The S&P 500 topped 900 yesterday and reporters on the floor of the NYSE fought to hide their excitement, forgetting to put things in their proper context by mentioning that we're still roughly 670 points, or 42%, away from the all-time high. Then again, if things keep going at their current rate, we'd reclaim that lost ground by November.

We don't expect a return to the all-time high anytime soon, yet there is no denying that the rally from the March 6 low has been robust on the return side of things, particularly for the financial stocks. At yesterday's close, the S&P 500 stood 36% above the March low while the S&P 500 financial sector was 100% above its March low.

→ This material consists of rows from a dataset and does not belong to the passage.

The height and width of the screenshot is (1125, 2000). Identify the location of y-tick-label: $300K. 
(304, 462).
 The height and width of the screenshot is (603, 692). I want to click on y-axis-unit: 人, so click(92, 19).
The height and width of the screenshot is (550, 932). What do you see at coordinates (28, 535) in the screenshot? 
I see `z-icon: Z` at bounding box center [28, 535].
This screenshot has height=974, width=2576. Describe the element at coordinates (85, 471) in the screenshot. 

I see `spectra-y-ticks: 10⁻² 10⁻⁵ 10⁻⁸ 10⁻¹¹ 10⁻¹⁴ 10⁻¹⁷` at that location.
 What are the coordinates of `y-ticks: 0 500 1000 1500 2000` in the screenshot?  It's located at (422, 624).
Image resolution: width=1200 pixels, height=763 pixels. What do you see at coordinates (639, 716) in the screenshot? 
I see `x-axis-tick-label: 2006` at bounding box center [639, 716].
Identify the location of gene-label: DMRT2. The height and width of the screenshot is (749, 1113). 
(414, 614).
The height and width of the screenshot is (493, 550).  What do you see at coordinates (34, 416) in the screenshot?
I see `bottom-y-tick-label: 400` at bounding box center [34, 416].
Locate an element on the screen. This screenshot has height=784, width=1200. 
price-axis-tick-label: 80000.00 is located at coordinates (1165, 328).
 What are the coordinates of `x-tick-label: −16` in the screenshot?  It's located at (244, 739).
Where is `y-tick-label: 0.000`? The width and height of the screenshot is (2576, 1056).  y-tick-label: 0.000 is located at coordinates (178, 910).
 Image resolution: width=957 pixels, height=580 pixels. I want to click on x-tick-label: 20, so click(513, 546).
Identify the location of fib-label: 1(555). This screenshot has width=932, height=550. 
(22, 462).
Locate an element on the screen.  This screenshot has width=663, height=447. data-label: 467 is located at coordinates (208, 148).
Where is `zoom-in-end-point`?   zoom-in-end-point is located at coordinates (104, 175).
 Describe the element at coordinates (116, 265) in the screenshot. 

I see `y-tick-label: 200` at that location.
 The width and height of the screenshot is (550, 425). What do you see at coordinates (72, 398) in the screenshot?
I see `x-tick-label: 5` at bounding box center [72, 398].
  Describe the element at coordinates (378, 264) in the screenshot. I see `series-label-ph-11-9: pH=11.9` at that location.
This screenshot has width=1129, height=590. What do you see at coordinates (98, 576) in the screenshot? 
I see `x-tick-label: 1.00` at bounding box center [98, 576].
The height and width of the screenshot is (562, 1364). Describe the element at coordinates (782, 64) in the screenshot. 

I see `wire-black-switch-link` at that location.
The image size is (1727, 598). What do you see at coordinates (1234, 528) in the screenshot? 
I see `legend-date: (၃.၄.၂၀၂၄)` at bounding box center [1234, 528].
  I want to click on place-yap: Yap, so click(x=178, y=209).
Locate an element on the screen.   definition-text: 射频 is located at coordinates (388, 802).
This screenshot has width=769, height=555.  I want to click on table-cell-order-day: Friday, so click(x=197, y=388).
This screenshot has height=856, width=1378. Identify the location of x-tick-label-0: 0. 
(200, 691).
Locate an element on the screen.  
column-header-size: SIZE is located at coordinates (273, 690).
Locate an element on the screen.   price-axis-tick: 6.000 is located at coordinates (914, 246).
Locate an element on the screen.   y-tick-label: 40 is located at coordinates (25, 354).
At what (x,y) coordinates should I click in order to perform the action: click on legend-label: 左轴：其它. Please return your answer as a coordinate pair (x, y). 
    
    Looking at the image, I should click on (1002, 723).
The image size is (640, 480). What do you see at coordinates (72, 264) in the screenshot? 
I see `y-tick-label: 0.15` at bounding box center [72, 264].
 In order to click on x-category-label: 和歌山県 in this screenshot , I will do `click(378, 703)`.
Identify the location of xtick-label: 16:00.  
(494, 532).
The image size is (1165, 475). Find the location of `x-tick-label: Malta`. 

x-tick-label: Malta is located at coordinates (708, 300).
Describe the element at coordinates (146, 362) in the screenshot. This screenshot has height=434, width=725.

Once again, the market told anyone, or any company, bringing bad news to tell it to the hand. It clearly didn't want to hear it since it had nothing but recovery on its mind.

That attitude, while admirable, felt a bit too cavalier to this market watcher who sensed Monday's advance was grounded more in a game of squeezing short sellers than it was on making a strong commitment of investment money.

Granted the pending home sales and construction spending reports were better than expected. That was good news and should have put a bid in the market, but given the rising unemployment, the rising vacancy rates, and the rising defaults on commercial real estate loans, it's a stretch to take those monthly increases for granted as the start of something big.

The latter view aside, Fed Chairman Bernanke appears before the Joint Economic Committee at 10:00 ET today to discuss the economic outlook. We suspect he will follow form with the recent FOMC directive, which conveyed a sense the economy isn't as bad as it looked several months ago.

The market could take some solace from this view, even though it wouldn't be new.

At the same time, the ISM Services Index will be released. It is expected to print at 42.2, which is above the March level of 40.8. The dividing line between expansion and contraction here is 50, so a consensus print wouldn't mean the ISM Services sector is expanding, but rather that it is contracting at a slower pace than before.

We're not sure how the market will react to these events. They should fit with the bottoming-out view that, frankly, isn't as serendipitous as it used to be. Mindful of this, we'd take the opportunity to take some money off the table from stocks that have enjoyed outsized gains during the spring rally.

At the moment, the S&P 500 is indicated to start the session about 0.6% lower.